Rewrite the rows beginning at the one that has "Tap the Pro" and stopping after the one that has "pos(1183,21)", putting "logo image" in place of "logo icon" and keeping everything else the same.

━━━ Recorded information ━━━

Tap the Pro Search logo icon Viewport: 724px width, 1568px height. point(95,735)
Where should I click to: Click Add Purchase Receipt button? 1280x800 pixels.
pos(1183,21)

━━━
━━━ Recorded information ━━━

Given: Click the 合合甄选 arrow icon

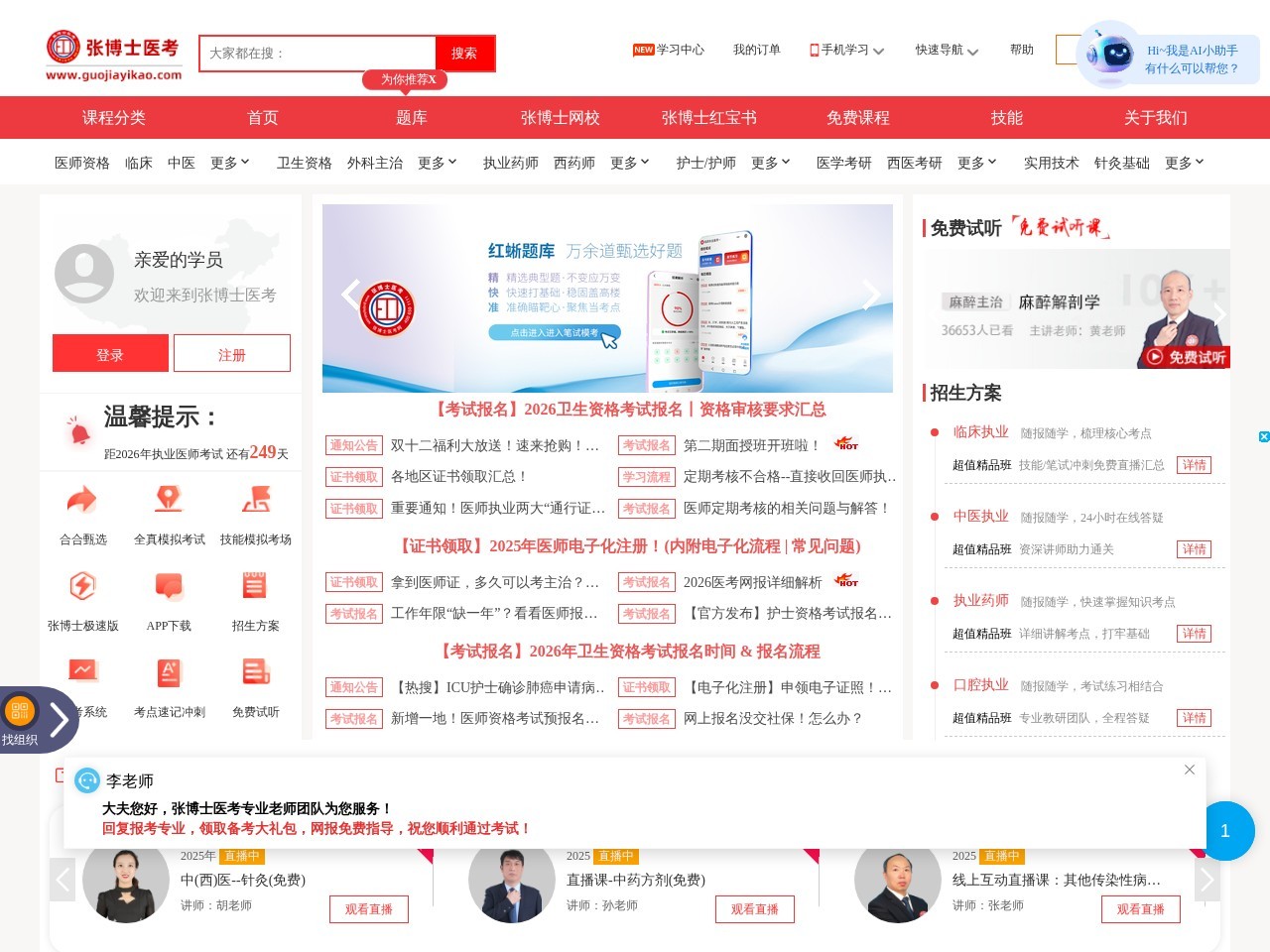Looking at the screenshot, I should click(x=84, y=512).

━━━
━━━ Recorded information ━━━

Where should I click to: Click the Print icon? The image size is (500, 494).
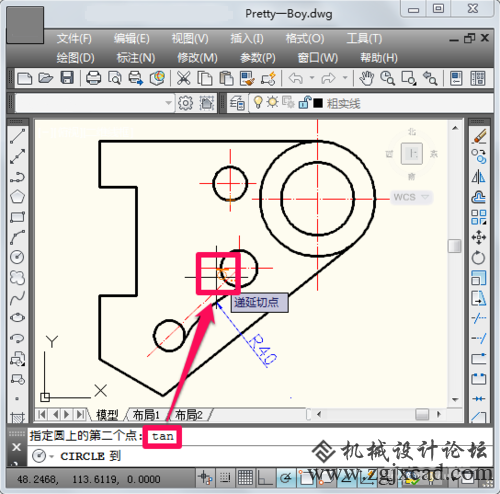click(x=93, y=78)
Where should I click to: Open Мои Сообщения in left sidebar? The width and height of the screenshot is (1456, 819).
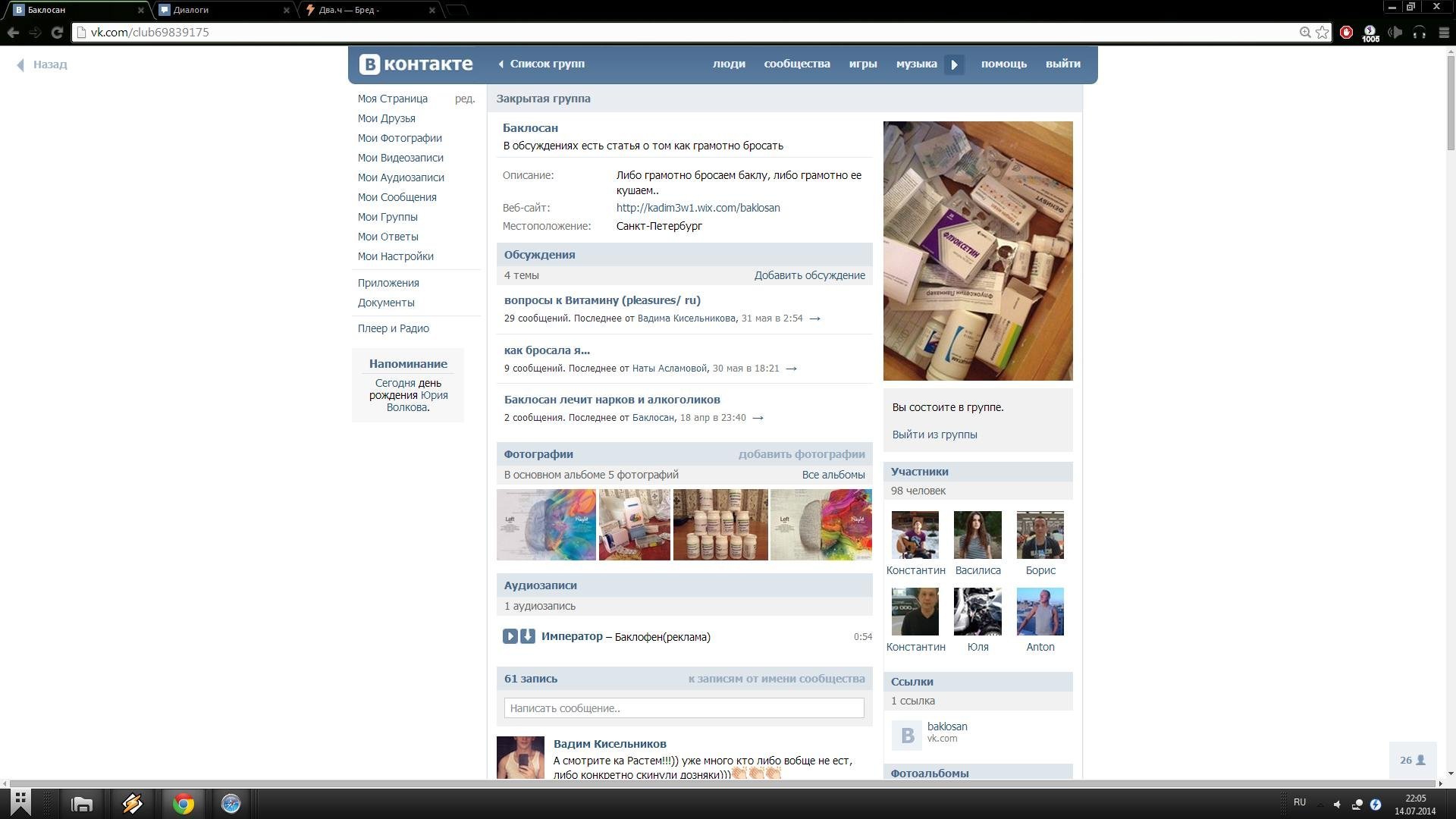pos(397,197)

━━━

### Solution for this task
Tap the Pro Search logo image Viewport: 724px width, 1568px height. point(95,735)
Where should I click to: Click Add Purchase Receipt button? 1280x800 pixels.
pos(1183,21)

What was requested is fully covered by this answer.